TEROPONGNEWS.COM, JAKARTA – Webinar Nasional “KH Abdul Wahab Chasbullah; Peran dan Pemikiran dalam Konteks Kekinian” dan Peluncuran Buku “Pluralitas dalam Bingkai Nasionalisme; Telaah atas Pemikiran dan Perjuangan KH Abdul Wahab Chasbullah” diselenggarakan oleh Kyai Wahab Foundation (KWF), PCNU Jakarta Pusat, IKABU Jabodetabek, Himabi Jakarta dan Penerbit Jejak pada Jumat, 05 Februari 2021.

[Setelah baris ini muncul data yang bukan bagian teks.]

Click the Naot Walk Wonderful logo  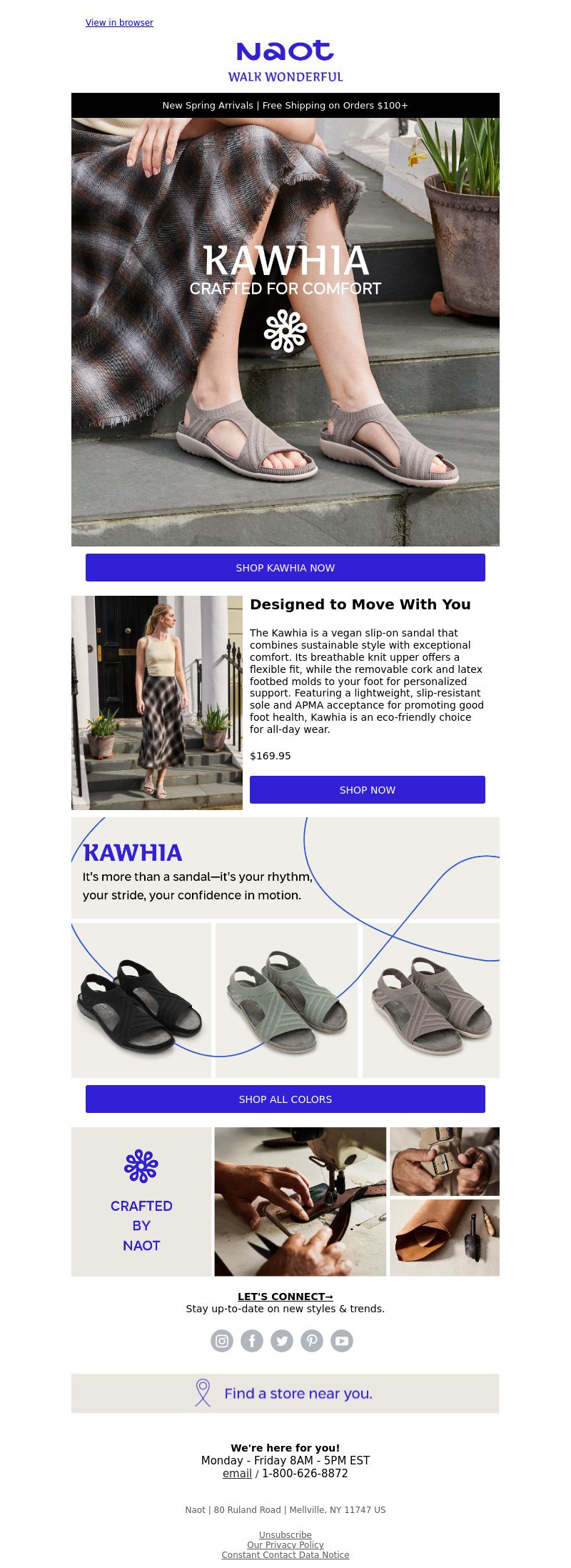(286, 61)
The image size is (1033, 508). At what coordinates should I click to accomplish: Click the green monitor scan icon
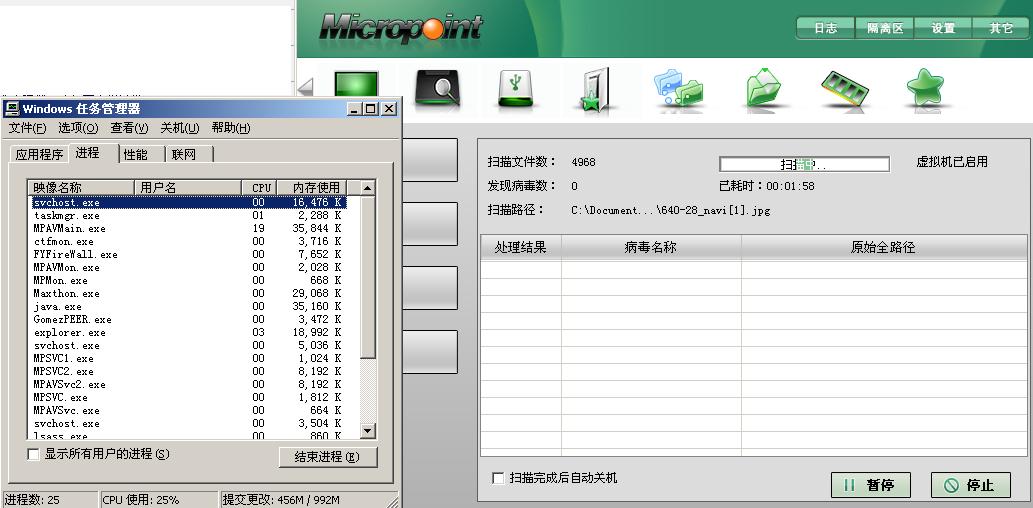point(356,88)
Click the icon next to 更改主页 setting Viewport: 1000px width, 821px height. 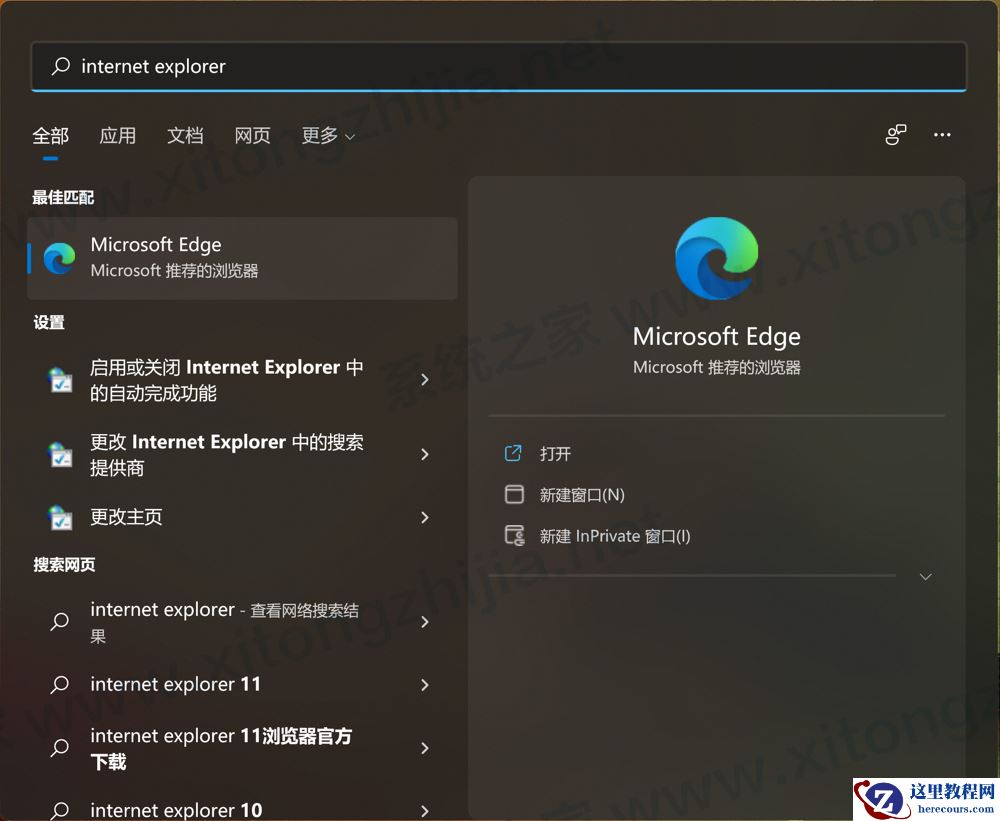tap(59, 518)

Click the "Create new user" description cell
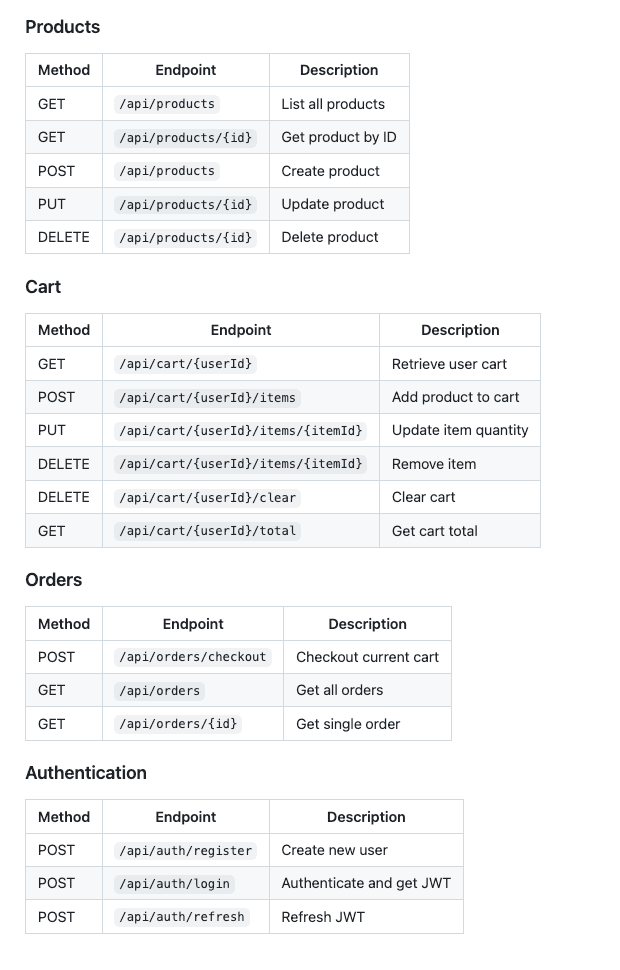point(334,850)
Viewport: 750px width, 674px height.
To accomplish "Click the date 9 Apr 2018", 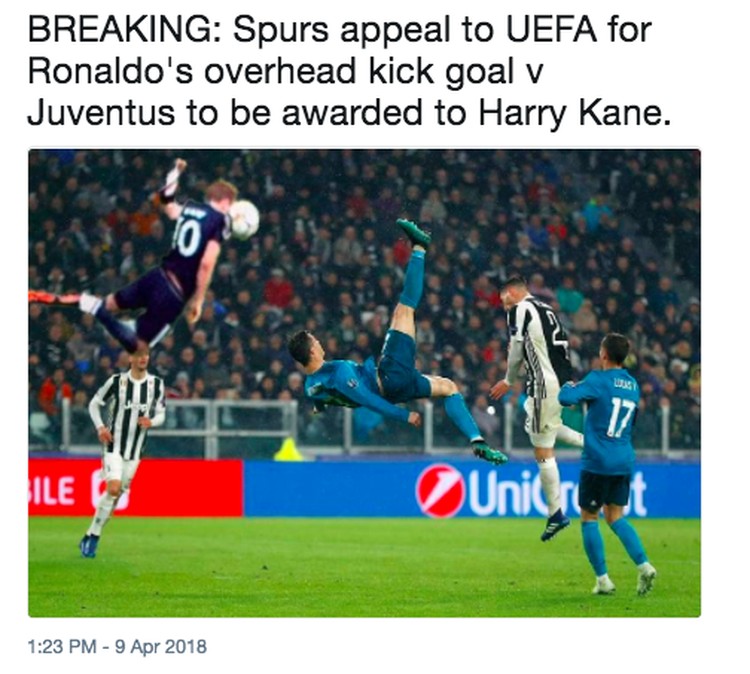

Kegiatan yang berlangsung secara virtual dalam rangka memperingati harlah NU ke-98 hijriyah ini menghadirkan beberapa pembicara, antara lain; KH Agus Sunyoto, Sejarawan Islam; Prof. Ali Munhanif, Ph.D, Dekan FISIP UIN Syarif Hidayatullah Jakarta; dan Suwadi D Pranoto, Wakil Sekretaris Jenderal
PBNU.
Acara dimulai dengan sambutan yang disampaikan oleh KH. M Hasib Wahab, selaku Ketua
PBNU dan Pembina Kyai Wahab Foundation, dilanjutkan dengan sambutan Gus Syaifuddin,
selaku Ketua PCNU Jakarta Pusat yang menyatakan bahwa tujuan kegiatan ini adalah
menggali kembali teladan Kiai Wahab dalam menyambut satu abad kiprah Nahdlatul
Ulama. Kemudian acara dilanjutkan dengan diskusi yang dimoderatori oleh A. Irfan Mufid,
dosen Fakultas Tarbiyah dan Keguruan UIN Syarif Hidayatullah Jakarta.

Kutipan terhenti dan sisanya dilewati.